La personnalité psychopathique se caractérise avant tout par le manque d’empathie. Or, dans la neurobiologie du psychopathe, une petite nuance existe. Les personnes avec ce profil font preuve d’empathie envers leur propre personne. C’est ce qu’ont pu voir des experts de l’Université de Cambridge dans une étude publiée en 2013 dans Frontiers in Human Neuroscience. 

Pour ce travail, 121 résonances magnétiques ont été effectuées sur des prisonniers présentant ce trouble de la personnalité. Lorsque des images de personnes qui souffraient ont été montrées à ces reclus, leur cerveau ne réagissait pas. Cependant, il a bien réagi au moment où on leur a demandé de s’imaginer dans cette même situation.

Mais le plus étonnant est apparu plus tard. Les chercheurs ont remarqué que quand ces personnes voyaient d’autres gens souffrir et ressentir de la douleur, une activité élevée se déclenchait dans le corps strié. Il s’agit d’une partie très intéressante du cerveau humain car elle est liée au processus de récompense, à la motivation, au plaisir et à la prise de décisions.

Ainsi, cette activité inhabituelle dans cette aire démontrait quelque chose de très clair: les psychopathes aiment voir les autres souffrir.

Existe-t-il un gène de la cruauté ?

Il existe des variantes génétiques qui définissent la plus grande tendance à la violence.
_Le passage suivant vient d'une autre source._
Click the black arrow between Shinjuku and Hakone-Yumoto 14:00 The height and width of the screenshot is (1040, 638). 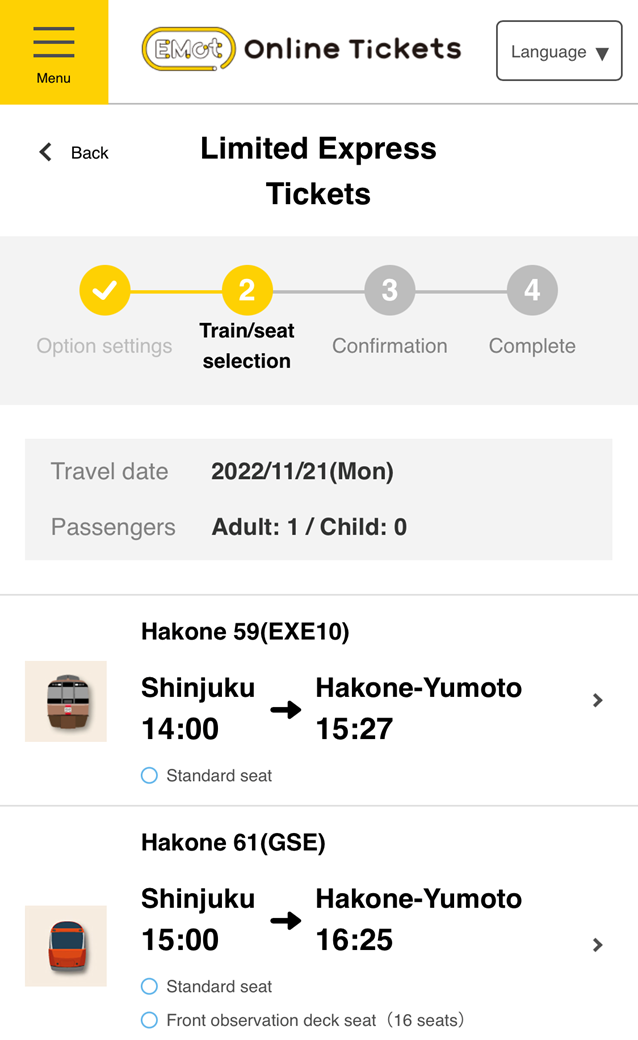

Par exemple, les gènes CDH13 et MAOA. Des neuroscientifiques de l’Institut Karolinska ont révélé que nous pouvions tous hériter de ce type de variantes de nos parents (s’ils l’avaient). Cependant, tout le monde ne les manifeste pas.
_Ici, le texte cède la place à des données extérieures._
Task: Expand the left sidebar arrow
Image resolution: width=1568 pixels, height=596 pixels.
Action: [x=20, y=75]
  • Avec le neuroscientifique James Fallon comme référence, celui-ci avait bien cette marque en plus des autres altérations cérébrales. Cependant, au-delà de certains comportements à risque et certains problèmes pour le contrôle des impulsions, le docteur Fallon n’a jamais présenté d’autres traits psychopathiques. Et c’est peut-être en raison de son éducation.
  • James Fallon a toujours pu compter sur une famille aimante. Mais aussi un entourage qui a su l’éduquer correctement. Il n’a jamais manqué de tendresse, de lignes directrices claires et d’un environnement empathique. Et c’est pour cela qu’il n’a jamais connu de traumatisme ou de carences.

 

La neurobiologie du psychopathe nous dit souvent que cette condition surgit comme un trouble ponctuel du développement. Parfois, un manque d’attachement, un trauma au moment de l’enfance ou n’importe quelle situation de stress et d’angoisse chez un enfant peuvent générer une série d’altérations biochimiques. Ces dernières déterminent un changement progressif dans le cerveau et le comportement.

L’entourage et l’éducation sont décisifs. La génétique nous affecte, cela ne fait pas l’ombre d’un doute, mais ne nous détermine pas à 100%. Par ailleurs, selon les anthropologues et les psychologues, la violence et le comportement psychopathique sont en train de diminuer.

Il y a trois siècles, le comportement violent et agressif définissait une bonne partie de notre société. Aujourd’hui, ce comportement connaît un déclin. Mais il ne disparaît pas pour autant. 1% de la population présente toujours le trait de la psychopathie.